Non serve cercare di ignorare che i problemi attuali di Terni, quelli veri, siano drammaticamente esplosi solo negli ultimi anni. Si tratta di problemi grandissimi, che nulla hanno a che fare con ruggini di un passato non certamente brillante, ma solo con la drammaticità galoppante del presente, con la connessione digitale, cioè. Si tratta del tema che più di ogni altro ha cambiato la scena in cui viviamo e, più ancora, cambierà quella del nostro futuro: un fenomeno trasversale e pervasivo, che ha evidentemente risvolti significativi sulla progettualità, sulla costruzione e sui processi di gestione, sull’architettura stessa della città.

È infatti molto più pronunciata la differenza tra la vita di oggi e quella di dieci anni fa che tra quella di fine e di inizio del secolo scorso.

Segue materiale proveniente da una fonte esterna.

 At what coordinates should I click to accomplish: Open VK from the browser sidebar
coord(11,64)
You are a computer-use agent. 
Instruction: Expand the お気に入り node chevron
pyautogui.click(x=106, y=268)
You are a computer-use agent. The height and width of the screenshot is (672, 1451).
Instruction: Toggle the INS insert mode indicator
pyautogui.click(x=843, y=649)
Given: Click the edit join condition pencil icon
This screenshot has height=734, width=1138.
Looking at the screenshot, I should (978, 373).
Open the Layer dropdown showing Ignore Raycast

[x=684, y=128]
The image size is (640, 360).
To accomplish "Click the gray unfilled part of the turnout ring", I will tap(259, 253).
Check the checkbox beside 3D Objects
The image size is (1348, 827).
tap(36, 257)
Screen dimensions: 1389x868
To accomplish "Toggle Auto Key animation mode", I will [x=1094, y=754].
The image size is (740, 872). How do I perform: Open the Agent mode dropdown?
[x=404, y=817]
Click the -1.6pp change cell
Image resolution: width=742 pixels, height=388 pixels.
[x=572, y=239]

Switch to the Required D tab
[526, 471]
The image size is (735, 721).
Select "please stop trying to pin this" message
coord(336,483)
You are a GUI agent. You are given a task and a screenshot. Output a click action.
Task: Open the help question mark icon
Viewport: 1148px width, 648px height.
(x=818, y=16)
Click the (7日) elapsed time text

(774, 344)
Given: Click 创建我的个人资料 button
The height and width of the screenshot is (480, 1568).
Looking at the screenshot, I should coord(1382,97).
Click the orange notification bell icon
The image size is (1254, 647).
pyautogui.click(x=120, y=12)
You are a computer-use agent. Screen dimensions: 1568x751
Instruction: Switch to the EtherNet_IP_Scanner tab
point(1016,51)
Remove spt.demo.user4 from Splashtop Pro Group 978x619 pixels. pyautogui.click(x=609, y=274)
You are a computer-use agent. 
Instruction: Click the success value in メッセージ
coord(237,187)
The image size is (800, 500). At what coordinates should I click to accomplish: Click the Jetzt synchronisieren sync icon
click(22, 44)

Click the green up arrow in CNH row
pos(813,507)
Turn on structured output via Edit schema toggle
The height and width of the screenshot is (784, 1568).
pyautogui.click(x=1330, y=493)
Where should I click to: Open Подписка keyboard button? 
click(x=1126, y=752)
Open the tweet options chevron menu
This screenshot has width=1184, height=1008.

Potrebbe addirittura accadere che lo stesso sentimento identitario di appartenenza ad un gruppo, ad un partito, ad una nazione, possa essere gradualmente sostituito dal sentirsi parte cosciente soprattutto del mondo della connessione digitale. Già adesso, in buona parte, ci si sente più cittadini del mondo intero che del proprio piccolo vissuto, del proprio appartato villaggio o della propria isolata città. Il concetto stesso di famiglia si amplia enormemente in nome di un amore più generale, più esteso, più delicato, più significativo, più completo.

Un amore quello nostro, valentiniano e francescano, che banalizza e ridicolizza il sentimento propalato da popoli (anglosassoni) che niente hanno a che fare con la eccezionale, irripetibile tradizione culturale greca, umbra, latina, italiana: l’amore tra fidanzatini o tra innamorati, magari anche tra quegli innamorati praticanti che ufficialmente fanno parte però di coppie coniugali diverse. Né mancano numerose, profonde riflessioni su mistica e religione, almeno da parte di chi ama studiare, conoscere, dimostrare, ma assiste sbigottito ai ripetuti tentativi, passati e presenti, di ammazzare quelli che non adorano lo stesso dio dei loro assassini. Si entra, adesso, in sintonia ed empatia con chi si collega con te e con il quale senti di avere stesse idee, stessi sentimenti, stessi propositi ed anche, sovente, stesse pene. Potrà passare poco o molto tempo, ma questa evoluzione diventerà inarrestabile.

Come sempre ci sarà l’uomo che si adeguerà e che, anzi, favorirà questo sviluppo evolutivo e chi, invece, dal basso della sua congenita e violenta ignoranza, seguiterà ad essere l’oppositore, il reazionario, l’ominide di sempre.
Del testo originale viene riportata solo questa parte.